Trigger points can't cause symptoms like dizziness or visual discomfort.

TRUTHSymptoms

Some neck and jaw muscle trigger points can contribute to broader symptoms such as dizziness, head pressure, tinnitus, or visual discomfort. These symptoms still require careful differential diagnosis rather than automatic assumptions.

MYTHTreatment

Surgery is the best option for chronic myofascial pain.

TRUTHTreatment

Surgery is rarely a primary treatment for myofascial pain itself.

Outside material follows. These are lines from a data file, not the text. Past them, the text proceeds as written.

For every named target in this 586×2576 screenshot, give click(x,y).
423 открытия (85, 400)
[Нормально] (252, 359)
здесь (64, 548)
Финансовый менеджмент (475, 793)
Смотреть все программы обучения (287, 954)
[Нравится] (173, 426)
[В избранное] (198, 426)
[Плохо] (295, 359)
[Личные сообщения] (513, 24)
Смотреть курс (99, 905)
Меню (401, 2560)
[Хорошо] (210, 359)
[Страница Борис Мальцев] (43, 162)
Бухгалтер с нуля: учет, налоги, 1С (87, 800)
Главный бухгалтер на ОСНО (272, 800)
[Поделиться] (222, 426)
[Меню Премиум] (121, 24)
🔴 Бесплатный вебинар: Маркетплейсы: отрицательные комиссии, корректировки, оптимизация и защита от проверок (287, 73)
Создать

Conservative care is usually the first and most appropriate treatment direction unless another structural diagnosis clearly requires surgery.

MYTHDemographics

Children don't get trigger points.

TRUTHDemographics

Children and adolescents can develop trigger points, especially with poor posture, heavy backpacks, sports overload, jaw clenching, stress, or prolonged screen use.

Evidence-Informed Facts

1

Trigger points are described clinically as tender spots within taut or irritable muscle tissue

This description is widely used in clinical practice and the trigger point literature, although examination reliability depends on clinician skill and context.

2

Trigger points may produce recognizable referred pain patterns

Many classic muscle referral maps are based on longstanding clinical observation, though individual patterns vary and should not be treated as perfectly rigid.

3

Some studies have found altered electrical activity at trigger point sites

EMG and related physiological studies have reported abnormal local activity in some trigger point regions, though interpretation remains more complex than a simple yes/no test.

4

Trigger point treatment can improve pain and function in selected patients

Trials support several conservative and needling-based treatments, but outcomes vary by technique, diagnosis, and the broader treatment plan.

5

Painful trigger point regions may show local biochemical differences

Some studies report changes in inflammatory mediators, pH, and local tissue chemistry in active trigger point areas, though this remains an evolving research area.

Knowledge Helps You Choose Better Care

Understanding trigger point myths and realities can help you ask better questions, seek the right kind of assessment, and avoid unnecessary fear or unnecessary treatment.